Assessing cyber risk for potential vendors is one of the most important aspects of managing third-party risk for any organization. The vendor risk assessment process helps businesses decide which partners or service providers to work with and, more importantly, who to trust with their most sensitive data.

The cybersecurity risk assessment process has to be well-defined and procedural so organizations can choose the right third-party vendors and avoid risking data breaches or data leaks that result in significant financial, reputational, and legal damages. Organizations will also be at fault if the vendors they choose to work with fail to uphold basic security requirements and do not comply with regulatory requirements.

This guide will focus on how organizations can identify and assess cyber risks for potential vendors and how they can prepare themselves for the process.

What Does a Cyber Risk Assessment Need to Accomplish?

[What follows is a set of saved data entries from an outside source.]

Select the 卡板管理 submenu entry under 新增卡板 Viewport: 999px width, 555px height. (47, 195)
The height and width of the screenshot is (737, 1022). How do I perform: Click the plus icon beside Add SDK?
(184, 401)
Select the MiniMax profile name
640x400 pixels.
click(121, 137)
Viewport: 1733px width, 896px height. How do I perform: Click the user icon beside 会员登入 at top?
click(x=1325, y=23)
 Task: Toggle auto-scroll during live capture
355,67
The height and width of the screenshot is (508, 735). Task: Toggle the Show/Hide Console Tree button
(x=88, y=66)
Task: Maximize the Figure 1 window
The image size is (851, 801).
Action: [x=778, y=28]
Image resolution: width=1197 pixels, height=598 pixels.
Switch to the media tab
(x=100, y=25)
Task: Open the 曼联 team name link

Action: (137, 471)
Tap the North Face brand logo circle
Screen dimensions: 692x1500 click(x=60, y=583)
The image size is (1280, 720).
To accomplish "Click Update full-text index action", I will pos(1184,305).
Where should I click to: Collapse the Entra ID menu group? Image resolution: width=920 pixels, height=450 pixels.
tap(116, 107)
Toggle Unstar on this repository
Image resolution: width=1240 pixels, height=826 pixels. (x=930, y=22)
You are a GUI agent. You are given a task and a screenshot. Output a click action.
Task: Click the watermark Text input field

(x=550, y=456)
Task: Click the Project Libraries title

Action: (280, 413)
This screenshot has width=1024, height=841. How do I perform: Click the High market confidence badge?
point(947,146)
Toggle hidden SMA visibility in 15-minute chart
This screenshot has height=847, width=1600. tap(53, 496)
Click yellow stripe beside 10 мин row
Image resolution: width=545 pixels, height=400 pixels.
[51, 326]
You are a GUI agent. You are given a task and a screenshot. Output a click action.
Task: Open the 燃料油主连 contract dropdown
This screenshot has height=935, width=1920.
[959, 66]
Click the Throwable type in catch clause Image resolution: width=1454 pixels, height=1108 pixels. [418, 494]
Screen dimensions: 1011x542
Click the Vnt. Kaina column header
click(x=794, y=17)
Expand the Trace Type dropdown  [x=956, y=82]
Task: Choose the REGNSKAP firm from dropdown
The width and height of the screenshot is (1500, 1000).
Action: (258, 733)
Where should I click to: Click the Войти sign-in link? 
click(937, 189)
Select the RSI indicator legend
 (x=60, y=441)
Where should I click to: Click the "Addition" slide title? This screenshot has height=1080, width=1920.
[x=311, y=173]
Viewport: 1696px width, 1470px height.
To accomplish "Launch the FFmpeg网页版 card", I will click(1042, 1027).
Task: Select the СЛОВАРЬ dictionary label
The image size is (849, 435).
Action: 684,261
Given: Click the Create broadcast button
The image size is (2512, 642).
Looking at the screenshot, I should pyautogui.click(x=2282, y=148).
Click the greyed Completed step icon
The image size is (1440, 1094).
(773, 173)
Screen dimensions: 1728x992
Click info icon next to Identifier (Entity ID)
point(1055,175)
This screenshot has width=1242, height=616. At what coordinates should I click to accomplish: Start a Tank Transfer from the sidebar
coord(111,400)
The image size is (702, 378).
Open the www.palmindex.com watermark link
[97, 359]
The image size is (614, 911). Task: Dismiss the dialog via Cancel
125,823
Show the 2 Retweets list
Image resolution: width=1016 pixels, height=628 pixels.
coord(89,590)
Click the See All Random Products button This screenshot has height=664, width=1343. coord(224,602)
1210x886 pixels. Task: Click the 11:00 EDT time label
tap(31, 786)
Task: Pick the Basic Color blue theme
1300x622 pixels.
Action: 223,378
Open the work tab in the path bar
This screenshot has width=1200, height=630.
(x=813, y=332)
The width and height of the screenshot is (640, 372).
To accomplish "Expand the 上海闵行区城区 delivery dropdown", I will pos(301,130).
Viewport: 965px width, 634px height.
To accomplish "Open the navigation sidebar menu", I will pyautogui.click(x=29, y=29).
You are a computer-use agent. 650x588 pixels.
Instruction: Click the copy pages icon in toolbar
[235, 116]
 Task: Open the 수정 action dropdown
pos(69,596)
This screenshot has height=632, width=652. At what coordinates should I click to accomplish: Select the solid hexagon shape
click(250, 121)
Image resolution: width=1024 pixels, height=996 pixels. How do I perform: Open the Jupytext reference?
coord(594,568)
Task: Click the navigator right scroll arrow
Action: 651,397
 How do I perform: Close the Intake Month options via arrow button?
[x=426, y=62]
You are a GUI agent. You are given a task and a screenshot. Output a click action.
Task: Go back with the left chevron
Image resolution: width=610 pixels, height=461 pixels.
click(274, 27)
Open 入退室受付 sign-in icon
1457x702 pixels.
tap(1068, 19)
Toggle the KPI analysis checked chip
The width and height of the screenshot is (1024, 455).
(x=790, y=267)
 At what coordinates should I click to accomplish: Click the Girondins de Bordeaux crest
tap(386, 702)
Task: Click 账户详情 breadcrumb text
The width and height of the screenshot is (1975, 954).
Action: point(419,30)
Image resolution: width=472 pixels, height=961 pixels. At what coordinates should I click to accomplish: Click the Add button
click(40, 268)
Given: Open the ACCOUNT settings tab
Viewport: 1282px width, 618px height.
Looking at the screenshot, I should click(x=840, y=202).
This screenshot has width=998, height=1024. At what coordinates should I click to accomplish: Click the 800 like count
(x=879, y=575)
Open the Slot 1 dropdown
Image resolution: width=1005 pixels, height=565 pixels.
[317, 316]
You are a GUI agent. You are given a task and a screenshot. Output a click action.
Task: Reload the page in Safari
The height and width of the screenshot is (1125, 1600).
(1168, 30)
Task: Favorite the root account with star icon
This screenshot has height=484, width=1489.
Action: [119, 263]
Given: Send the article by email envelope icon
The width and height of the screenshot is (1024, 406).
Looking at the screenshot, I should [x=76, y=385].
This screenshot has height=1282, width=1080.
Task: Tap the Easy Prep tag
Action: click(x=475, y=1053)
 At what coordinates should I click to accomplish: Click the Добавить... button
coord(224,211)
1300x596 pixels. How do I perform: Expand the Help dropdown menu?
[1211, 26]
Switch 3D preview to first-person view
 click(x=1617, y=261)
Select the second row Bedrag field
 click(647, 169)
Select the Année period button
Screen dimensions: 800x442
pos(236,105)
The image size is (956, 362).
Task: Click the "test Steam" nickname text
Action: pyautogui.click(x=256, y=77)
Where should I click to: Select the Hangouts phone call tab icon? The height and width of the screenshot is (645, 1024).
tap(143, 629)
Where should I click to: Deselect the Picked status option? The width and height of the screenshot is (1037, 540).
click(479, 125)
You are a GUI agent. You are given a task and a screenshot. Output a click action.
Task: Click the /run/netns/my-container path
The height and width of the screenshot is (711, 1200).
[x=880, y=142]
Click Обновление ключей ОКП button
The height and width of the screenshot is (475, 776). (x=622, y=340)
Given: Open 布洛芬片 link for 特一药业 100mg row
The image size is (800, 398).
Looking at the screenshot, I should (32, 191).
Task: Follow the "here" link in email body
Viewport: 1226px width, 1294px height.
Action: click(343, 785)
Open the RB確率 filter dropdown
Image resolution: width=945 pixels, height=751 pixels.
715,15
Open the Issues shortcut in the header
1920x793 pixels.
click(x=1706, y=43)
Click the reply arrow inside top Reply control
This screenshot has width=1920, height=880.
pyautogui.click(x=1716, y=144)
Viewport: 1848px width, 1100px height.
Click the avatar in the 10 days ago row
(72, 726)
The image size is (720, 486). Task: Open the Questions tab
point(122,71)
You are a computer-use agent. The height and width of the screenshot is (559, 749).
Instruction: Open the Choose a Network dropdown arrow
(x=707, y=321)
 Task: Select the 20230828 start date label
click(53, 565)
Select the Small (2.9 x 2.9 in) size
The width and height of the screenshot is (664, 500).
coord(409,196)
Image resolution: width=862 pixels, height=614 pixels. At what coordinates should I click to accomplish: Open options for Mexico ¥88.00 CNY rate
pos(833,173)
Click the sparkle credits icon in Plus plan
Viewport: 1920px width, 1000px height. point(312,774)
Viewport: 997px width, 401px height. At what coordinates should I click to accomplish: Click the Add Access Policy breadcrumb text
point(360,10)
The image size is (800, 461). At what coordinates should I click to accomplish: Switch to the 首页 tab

The cyber risk assessment process needs to accomplish one main goal: identify and categorize risks to determine their potential impact and likelihood of occurrence.

To do so, organizations need to understand the nature of the risk, how it occurs, who or what it affects, and all potential outcomes in a worst-case scenario. Each organization must perform its due diligence during the vendor procurement process to reduce its operational risk.

Along with assessing cyber risk, an overall vendor risk management strategy must also consider risk analysis before choosing to partner or work with new vendors. Risk analysis complements risk assessments by qualifying the significance of the risk and quantifying its scope of impact on business operations should a cyber attack occur.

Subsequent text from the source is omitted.